Thomas, a Guyana native, is fighting extradition back to the USA, where he is wanted for the December 11, 2011 murder of 20-year-old Keith Frank which occurred in Richmond Hill, New York.
Frank, a father of one, who moved from Guyana to the US when he was 12, was shot and killed outside a Richmond Hill, New York party where he had, ran into some other men with whom he had an ongoing “beef.” It was reported that Thomas fled to the Canada hours after allegedly committing the crime.
Thomas was captured at Liliendaal, Greater Georgetown on March 14, 2018. He was hours later hauled before Principal Magistrate Sherdel Isaacs- Marcus to face extradition proceedings.
However, about a week after lawyers for the murder suspect moved to the High Court in a bid to have the Magistrate barred from hearing the extradition proceedings.
Among other things, lawyers for the murder suspect, Nigel Hughes, Bernard DaSilva and Darren Wade, have argued that the Magistrates’ Courts does not have jurisdiction to hear the extradition proceedings. The lawyers have further argued that Thomas is a citizen of Guyana and is entitled to the protections of the provisions of the Constitution of Guyana.
The Magistrate has since put a hold on the extradition proceedings pending the High Court ruling.
In the meantime, Thomas is a remand prisoner.
Referencing certain sections of the Fugitive Offenders Act of 1988, lawyers for Thomas are contending that only the Minister of Public Security is vested the power to issue an authority to proceed with the extradition hearing to the Chief Magistrate.

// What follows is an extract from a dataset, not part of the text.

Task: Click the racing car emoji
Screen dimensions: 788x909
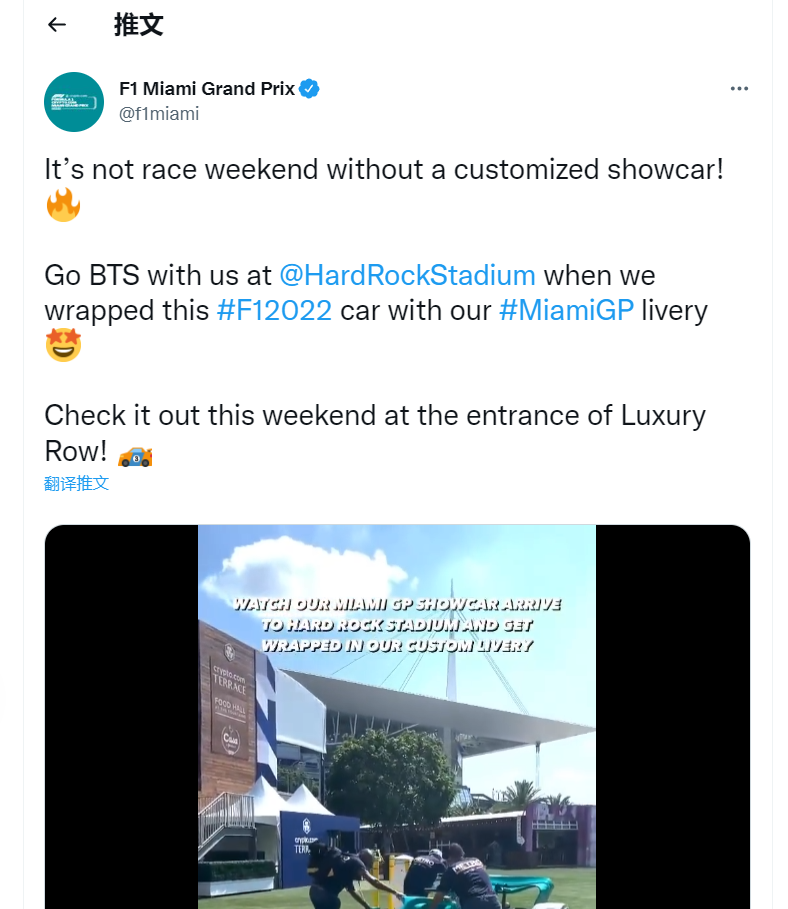Action: click(135, 456)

In a Fixed Date Application, the lawyers for the murder suspect outlined a total of 27 grounds in support of their request to have the Magistrate barred from hearing the matter. One of them states that Thomas is being unlawfully detained and subject to the legal process unsupported by any legal basis or foundation
On the other hand, the Solicitor General and other lawyers appearing for the State have insisted that the Fugitive Offenders Act makes provisions for Thomas to be transferred to the US to face criminal proceedings.
The lawyers have asked the court to consider that, among other things, there have been arrangements between some countries whereby an accused person, in this case Guyana born Roger Khan, was rendered to the US after being captured in Suriname, without facing extradition proceedings.
State lawyers have further asked the court to take note of a recent extradition order handed down by the US Supreme Court for Marcus Bisram, who is wanted here for murder, to be sent back in the view of facing a preliminary inquiry into the murder of (Berbice carpenter) Faiyaz Narinedatt.
The lawyers have emphasized that the extradition order shows a relationship between Guyana and the US as it relates to fugitive offenders.